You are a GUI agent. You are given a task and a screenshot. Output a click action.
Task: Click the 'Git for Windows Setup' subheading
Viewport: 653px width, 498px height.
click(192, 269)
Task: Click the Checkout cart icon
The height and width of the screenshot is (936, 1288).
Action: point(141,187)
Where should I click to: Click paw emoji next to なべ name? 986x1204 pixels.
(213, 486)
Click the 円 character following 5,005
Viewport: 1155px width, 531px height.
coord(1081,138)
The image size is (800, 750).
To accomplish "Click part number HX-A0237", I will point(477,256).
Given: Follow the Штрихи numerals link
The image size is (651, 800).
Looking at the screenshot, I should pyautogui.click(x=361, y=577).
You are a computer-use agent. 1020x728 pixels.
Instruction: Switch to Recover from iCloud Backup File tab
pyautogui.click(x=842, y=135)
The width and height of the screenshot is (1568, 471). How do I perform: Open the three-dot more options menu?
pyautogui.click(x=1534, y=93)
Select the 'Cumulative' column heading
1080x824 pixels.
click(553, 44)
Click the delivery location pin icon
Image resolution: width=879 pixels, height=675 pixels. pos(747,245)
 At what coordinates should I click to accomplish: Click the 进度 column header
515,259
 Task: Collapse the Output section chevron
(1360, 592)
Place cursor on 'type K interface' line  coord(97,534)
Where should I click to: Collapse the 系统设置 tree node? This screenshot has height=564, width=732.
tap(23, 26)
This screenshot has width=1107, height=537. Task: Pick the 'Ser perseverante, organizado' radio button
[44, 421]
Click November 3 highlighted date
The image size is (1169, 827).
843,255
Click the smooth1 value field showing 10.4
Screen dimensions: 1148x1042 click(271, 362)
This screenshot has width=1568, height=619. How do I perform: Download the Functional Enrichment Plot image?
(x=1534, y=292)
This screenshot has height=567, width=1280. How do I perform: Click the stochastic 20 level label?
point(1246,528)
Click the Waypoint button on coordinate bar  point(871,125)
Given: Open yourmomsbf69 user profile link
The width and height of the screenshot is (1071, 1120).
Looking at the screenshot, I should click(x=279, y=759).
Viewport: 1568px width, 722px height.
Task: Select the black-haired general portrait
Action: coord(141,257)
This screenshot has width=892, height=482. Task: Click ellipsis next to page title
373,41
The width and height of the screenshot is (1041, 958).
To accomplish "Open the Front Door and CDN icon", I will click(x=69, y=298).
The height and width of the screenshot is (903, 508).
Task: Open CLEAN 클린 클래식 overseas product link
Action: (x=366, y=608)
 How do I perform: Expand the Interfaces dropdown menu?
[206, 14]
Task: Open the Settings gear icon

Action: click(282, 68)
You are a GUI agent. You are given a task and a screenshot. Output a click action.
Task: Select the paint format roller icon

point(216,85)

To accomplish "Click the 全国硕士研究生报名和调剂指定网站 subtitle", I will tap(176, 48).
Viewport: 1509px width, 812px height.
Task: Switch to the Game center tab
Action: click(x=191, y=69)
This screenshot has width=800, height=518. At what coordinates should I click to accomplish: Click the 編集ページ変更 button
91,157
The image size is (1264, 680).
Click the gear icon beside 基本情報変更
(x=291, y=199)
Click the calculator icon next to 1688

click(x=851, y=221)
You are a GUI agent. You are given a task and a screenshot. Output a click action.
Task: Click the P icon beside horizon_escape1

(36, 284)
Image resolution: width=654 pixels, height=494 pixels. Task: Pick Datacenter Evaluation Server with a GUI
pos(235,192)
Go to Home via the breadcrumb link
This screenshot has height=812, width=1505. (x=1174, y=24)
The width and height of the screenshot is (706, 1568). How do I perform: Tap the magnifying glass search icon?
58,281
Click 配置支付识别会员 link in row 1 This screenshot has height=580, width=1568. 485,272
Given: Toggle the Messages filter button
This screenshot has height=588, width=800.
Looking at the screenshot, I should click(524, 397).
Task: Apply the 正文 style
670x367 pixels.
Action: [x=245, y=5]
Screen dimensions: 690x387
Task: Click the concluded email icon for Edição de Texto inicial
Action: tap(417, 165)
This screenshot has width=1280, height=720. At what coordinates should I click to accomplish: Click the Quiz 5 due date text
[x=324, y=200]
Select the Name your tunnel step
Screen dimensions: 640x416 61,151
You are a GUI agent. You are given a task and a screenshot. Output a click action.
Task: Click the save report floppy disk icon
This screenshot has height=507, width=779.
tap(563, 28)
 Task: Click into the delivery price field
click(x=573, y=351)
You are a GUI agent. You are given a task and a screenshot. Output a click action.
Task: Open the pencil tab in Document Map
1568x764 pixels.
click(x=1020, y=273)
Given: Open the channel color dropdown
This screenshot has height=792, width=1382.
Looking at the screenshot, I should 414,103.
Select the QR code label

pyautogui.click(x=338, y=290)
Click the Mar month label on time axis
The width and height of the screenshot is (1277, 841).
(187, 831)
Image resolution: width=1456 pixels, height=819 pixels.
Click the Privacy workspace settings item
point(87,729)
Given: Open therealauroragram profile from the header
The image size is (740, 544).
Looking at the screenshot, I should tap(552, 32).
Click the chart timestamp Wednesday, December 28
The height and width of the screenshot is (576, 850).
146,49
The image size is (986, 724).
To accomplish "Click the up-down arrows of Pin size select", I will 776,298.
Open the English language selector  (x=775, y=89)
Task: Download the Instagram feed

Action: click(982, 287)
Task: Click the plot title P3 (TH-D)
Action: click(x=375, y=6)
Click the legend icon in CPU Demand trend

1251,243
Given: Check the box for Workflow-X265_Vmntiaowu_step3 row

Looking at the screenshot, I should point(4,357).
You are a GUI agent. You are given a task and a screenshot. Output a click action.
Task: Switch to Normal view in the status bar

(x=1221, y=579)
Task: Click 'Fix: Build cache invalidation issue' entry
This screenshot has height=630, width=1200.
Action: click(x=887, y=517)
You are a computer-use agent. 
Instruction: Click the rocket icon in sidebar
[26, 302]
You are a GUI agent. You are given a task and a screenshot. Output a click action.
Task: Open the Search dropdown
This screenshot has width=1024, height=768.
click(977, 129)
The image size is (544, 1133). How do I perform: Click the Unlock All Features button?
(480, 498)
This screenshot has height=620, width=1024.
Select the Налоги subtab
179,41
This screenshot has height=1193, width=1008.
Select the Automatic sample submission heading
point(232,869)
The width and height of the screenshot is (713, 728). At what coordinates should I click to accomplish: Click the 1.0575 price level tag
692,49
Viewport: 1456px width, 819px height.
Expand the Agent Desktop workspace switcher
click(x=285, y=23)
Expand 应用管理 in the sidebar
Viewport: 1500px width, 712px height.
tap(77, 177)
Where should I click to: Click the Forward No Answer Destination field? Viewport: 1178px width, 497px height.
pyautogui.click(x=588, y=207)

· · · ·

_Work request_:
Looking through the records, copy out every line in which the word "computer" is found.

_Solution to the problem_:
You are a computer-use agent. 1020x728 pixels.
You are a computer-use agent. 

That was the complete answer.